Et puis finalement, heureusement que tout n’est pas bien parfait et bien aligné dans notre liturgie. Heureusement qu’il y a des espaces d’amélioration possible, heureusement qu’il y quelques déchirures et quelques ratés sur dans les différents tissus de nos humanités.
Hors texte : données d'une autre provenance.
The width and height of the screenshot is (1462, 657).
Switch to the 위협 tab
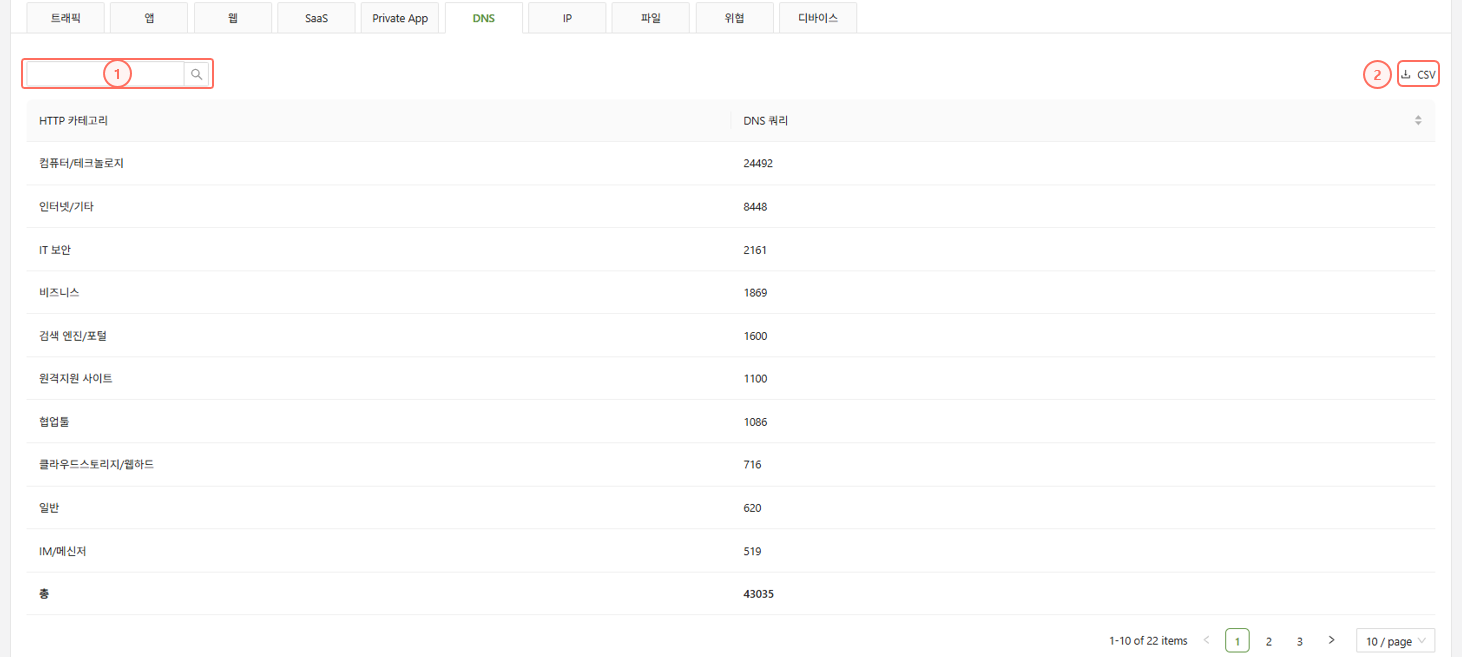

Sans doute nos marges de progression, alliées avec une bonne dose d’humilité, sont le piment de nos existences et le sel de nos relations. J’ai décidé de ne rien faire pour réparer la dentelle abimée car elle me permet de méditer même quand le tohu-bohu liturgique de la messe africaine me tape sur les nerfs comme un tam-tam endiablé.  

samedi 3 novembre 2018

Cache-cache

Ce dimanche c’est la fête de la Toussaint sur la Colline et au Congo où la plupart des solennités sont renvoyées au dimanche suivant. On me confie la messe et j’ai décidé de prêcher sur l’antienne du jour : Voici le peuple immense de ceux qui t’ont cherché.
 Pour la première fois je me rends compte qu’un saint c’est davantage quelqu’un qui a cherché que quelqu’un qui a trouvé ! D’ailleurs, saint Augustin, le patron de notre communauté ,avait eu cette intuition profonde que, même quand on croit avoir trouvé Dieu, il faut encore le chercher tant il est au-delà de ce que l’on peut imaginer. Puis un jour, on le trouve vraiment et c’est le Jour Eternel...
Cela m’a fait penser à cette petite histoire juive que raconte Elie Wiesel : 
« Le petit-fils de Rabbi Baroukh, Yéhiel, se précipita en larmes dans sa chambre.
— Yéhiel, Yéhiel, pourquoi ces larmes ?
— Mon ami triche, ce n'est pas juste grand-père, ce n'est pas juste pour un ami de tricher !
— Mais qu'a-t-il donc fait, ton ami ?
— Nous jouions à cache-cache. Je me suis si bien caché qu'il n'a pas pu me trouver ; alors, il s'est arrêté de jouer, il n'a plus cherché. Tu comprends, grand-père ? Moi, je me suis caché et, lui, il ne m'a pas cherché, ce n'est pas juste !
Rabbi Baroukh, bouleversé, se mit à caresser la tête du petit garçon, et des larmes lui coulèrent des yeux : 
— Dieu aussi, Yéhiel, murmura-t-il, Dieu aussi est malheureux. Il se cache et l'homme ne Le cherche pas. Tu comprends, mon petit Yéhiel ? Dieu se cache et l'homme ne se donne même pas la peine de Le chercher.  »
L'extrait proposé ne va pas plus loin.